Case Study 23.1 — Hernandez Scales Up
A composite, illustrative case continuing the arc from Chapters 16 and 22. Dr. Hernandez and her team are composites built to teach; the multi-PI and subaward structures are real. Verify current rules with your funder and grants office.
From two sites to a real team
We last saw Dr. Hernandez winning her R01 on an A1, after adding a second clinical site to prove recruitment feasibility (Chapter 22). That funded study succeeded — and now she wants to run a larger, more definitive trial of her text-message diabetes-adherence intervention, across three health systems serving different patient populations. This is no longer something one investigator at one institution can do. Hernandez has crossed into the world of collaborative proposals, and this case follows how she builds a team the reviewers can believe.
Step 1 — Does she really need a team? (Section 23.1)
Hernandez applies the chapter's first discipline: honesty about whether the work needs a team. It clearly does — a definitive trial requires more patients than any single site can enroll, and the three sites reach genuinely different populations (essential for generalizability). Each potential partner passes the necessary-complementary-capability test: each site contributes a distinct patient population and a local investigator whose clinical and community knowledge is essential to recruitment and delivery. No partner is there for prestige; each is there because the work requires it. The team is built from what the science demands.
Step 2 — Choosing the leadership model (Section 23.2)
Hernandez weighs the models. A pure single-PI-with-subawards structure would technically work, but it would understate the genuine intellectual leadership of one colleague — a behavioral-intervention expert who co-leads the science, not merely runs a site. So Hernandez chooses a multiple-PI (MPI) model with that colleague, and brings the other two site leaders in as co-investigators with subawards. She designates herself contact PI (the administrative communication role), understanding this doesn't make her "more" of a PI scientifically — the leadership plan defines actual authority. The structure now mirrors the real division of leadership: two co-equal MPIs leading the science, site investigators leading their sites.
Step 3 — The leadership and coordination plan (Section 23.3)
This is where Hernandez knows the proposal will be won or lost, so she invests real effort. Her plan specifies:
- Governance: the two MPIs share scientific authority; a Steering Committee (MPIs plus site investigators) decides protocol questions monthly by majority, with the contact PI breaking ties; the contact PI holds final authority over budget and timeline.
- Roles: Hernandez leads trial design and primary analysis; her co-MPI leads the intervention and fidelity; each site investigator leads recruitment and delivery at their site; a Coordinating Center provides administrative and biostatistics support.
- Communication: monthly Steering Committee calls, weekly operational calls among site coordinators, a shared data system, quarterly all-team meetings.
- Conflict resolution: disputes escalate Steering Committee → MPIs → a named external advisory board member; site underperformance triggers a defined remediation process.
- Track record: the two MPIs have co-authored prior studies, and the team did joint pilot work across two sites during the prior award — concrete evidence they have already worked together.
That last element is decisive: reviewers betting on the collaboration can see it isn't a new, untested pairing — it's a team that has already learned to work together (the threshold concept).

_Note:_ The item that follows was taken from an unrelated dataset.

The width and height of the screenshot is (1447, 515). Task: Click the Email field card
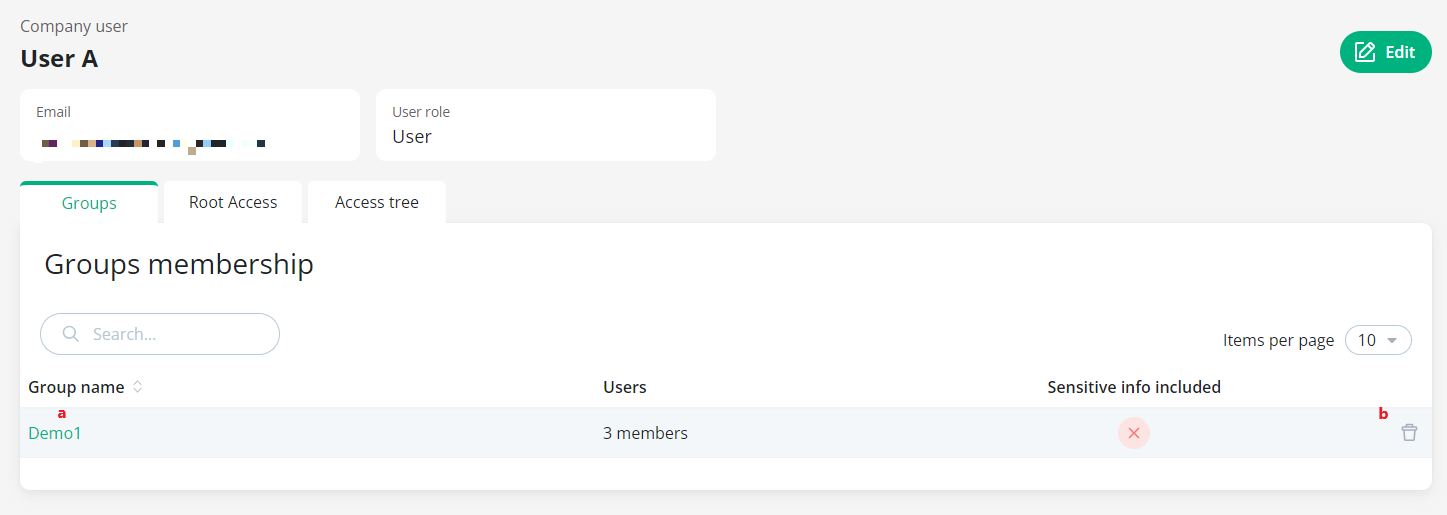point(190,125)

Step 4 — Subawards, on an early timeline (Section 23.4)
Hernandez builds a layered budget: her institution as the prime (its indirect rate), and each partner site with its own sub-budget and own indirect rate, plus a scope of work and a letter of commitment signed by each institution's authorized official. She applies her institution's indirect only to the allowable portion of each subaward, per the funder's rules. Knowing that gathering signed packages from three institutions takes weeks, she starts the process six weeks out, gives every partner a firm internal deadline, and assigns her grants administrator to own the coordination. She also budgets the Coordinating Center explicitly — running a three-site trial is real, fundable administrative work.
Step 5 — One voice (Section 23.5)
The proposal is drafted by many hands — each site investigator contributes recruitment and context sections, her co-MPI drafts the intervention sections. Hernandez (with a designated writer) owns the whole document, harmonizing terminology, eliminating repetition, connecting the sections, and making the aims, narrative, and budget cohere. The submitted proposal reads as one team's coherent argument — itself a demonstration that the team can integrate its members' work.
What this case teaches
- Let the structure follow the real collaboration. Hernandez chose MPI because the leadership was genuinely shared — the model mirrors how the team actually works.

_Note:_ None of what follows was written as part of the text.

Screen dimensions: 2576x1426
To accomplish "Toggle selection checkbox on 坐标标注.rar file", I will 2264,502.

- The leadership plan is the core argument. Governance, conflict resolution, and evidence of prior collaboration convince reviewers the team will function.
- Subawards and timelines are real work. Layered indirect rates, signed commitments, an early start, and a funded coordinating function.
- One voice demonstrates coordination. The coherent proposal previews the coordinated project.
🔄 Retrieve: Without rereading, explain (a) why Hernandez chose MPI rather than single-PI-with-subawards, and (b) the single most decisive element of her leadership plan, and why. (Answers above.)